Inclusiveness also seems to be positively associated with the degree of employment protection and minimum wage levels, with South Asia and the NIEs having particularly low minimum wages (Figure 3.6). This is consistent with recent academic work that links rising inequality in advanced economies to weakened bargaining power of workers (for example, Levy and Temin, 2007). A comprehensive discussion of the impact of labor market institutions (for example, collective bargaining structures and dual labor markets) on the inclusiveness of growth is beyond the scope of this chapter; however, minimum wages are being increasingly advocated in the region to support the income of low-earning workers.14

Figure 3.6.Labor Market Institutions and Inclusiveness1

Sources: Lopez de Silanes and others (2004); World Bank, Doing Business database; and IMF staff estimates.

1 The yellow diamonds represent those countries whose inclusiveness coefficient has been estimated to be significantly different from one.

2 Other Asia here includes Cambodia, Malaysia, the Philippines, Thailand, and Vietnam.

Minimum wages are one of the most well-studied policies. Yet both theory and empirical evidence are largely ambiguous on their disemployment effects (Boeri and Van Ours, 2008). It is usually a matter of fine-tuning: set the rate too low and it has no impact, set it too high and it will have significant disemployment effects. Moreover, minimum wages usually work better in combination with benefits conditional on employment as they reinforce each other. In particular, while the latter may be a good way of providing targeted assistance and work incentives, if labor has limited voice, employers could use such benefits to drive down wages, which a minimum wage can help avoid (Gregg, 2000).

Other Policies

While financial development generally increases incomes of the poorest households (Claessens and Perotti, 2005), unequal access to financial markets can reduce it by impeding investments in human and physical capital. These barriers are widespread in Asia, with nearly 60 percent of the population in East Asia and 80 percent in South Asia lacking access to the formal financial system, and there is evidence that they worsened during the global crisis (Financial Access, 2010). Reforms such as promoting rural finance, extending microcredit, and expanding credit information sharing should significantly expand credit availability. Already, there are some promising initiatives underway in Asia, such as the microfinance institution (MFI) card in the Philippines.

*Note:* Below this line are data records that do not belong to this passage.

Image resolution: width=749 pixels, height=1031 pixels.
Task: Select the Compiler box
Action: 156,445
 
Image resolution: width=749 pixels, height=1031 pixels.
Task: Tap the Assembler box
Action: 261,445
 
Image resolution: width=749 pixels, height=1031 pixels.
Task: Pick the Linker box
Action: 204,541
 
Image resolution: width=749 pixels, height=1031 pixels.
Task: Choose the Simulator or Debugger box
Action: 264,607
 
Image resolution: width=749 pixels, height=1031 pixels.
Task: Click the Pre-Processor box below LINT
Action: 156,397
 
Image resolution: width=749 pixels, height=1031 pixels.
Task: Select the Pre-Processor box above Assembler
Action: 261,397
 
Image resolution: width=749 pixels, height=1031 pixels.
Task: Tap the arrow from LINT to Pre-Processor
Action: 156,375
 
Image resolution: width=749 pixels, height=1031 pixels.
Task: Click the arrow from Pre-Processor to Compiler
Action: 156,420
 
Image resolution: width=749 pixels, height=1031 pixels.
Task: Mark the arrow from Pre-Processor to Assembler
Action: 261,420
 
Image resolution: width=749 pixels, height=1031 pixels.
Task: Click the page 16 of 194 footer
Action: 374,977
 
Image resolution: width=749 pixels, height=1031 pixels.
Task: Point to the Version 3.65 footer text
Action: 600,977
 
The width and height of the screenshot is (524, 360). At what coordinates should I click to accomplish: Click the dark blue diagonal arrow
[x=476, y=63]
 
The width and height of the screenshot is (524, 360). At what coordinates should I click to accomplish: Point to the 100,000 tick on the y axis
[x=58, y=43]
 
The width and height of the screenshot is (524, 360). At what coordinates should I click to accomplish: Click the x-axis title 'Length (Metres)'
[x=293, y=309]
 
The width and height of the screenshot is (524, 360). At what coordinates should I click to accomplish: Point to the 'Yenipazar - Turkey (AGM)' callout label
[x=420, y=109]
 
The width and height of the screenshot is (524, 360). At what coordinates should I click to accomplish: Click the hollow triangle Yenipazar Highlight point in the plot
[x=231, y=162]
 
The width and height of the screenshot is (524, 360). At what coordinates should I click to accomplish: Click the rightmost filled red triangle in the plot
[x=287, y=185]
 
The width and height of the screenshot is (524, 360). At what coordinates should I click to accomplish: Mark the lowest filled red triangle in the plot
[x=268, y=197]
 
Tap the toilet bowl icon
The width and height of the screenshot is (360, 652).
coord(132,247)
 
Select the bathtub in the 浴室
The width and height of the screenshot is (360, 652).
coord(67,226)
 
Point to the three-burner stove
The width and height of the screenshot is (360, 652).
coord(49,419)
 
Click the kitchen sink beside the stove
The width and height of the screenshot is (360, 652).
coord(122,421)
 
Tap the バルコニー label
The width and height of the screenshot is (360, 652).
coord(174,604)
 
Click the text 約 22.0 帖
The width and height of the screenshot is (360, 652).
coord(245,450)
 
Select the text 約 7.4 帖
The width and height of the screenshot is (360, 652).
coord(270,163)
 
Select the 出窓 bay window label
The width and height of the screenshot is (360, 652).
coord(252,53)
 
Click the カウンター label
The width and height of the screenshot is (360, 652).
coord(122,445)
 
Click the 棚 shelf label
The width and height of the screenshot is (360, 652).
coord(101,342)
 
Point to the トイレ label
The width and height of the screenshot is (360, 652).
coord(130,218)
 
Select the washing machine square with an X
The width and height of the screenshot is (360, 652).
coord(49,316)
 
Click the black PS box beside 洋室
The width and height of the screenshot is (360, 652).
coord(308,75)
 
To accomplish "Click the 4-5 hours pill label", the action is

Institutional reforms can also play an important role. Work by the IMF suggests that high and rising corruption increases inequality and poverty, including by reducing the progressivity of the tax system, the level and effectiveness of social spending, and the formation of human capital (Gupta, Davoodi, and Alonso-Terme, 1998). Across Asia, notably in China and India, corruption has been identified by governments as a key challenge in recent years, with governance and institutional reforms high on the agenda.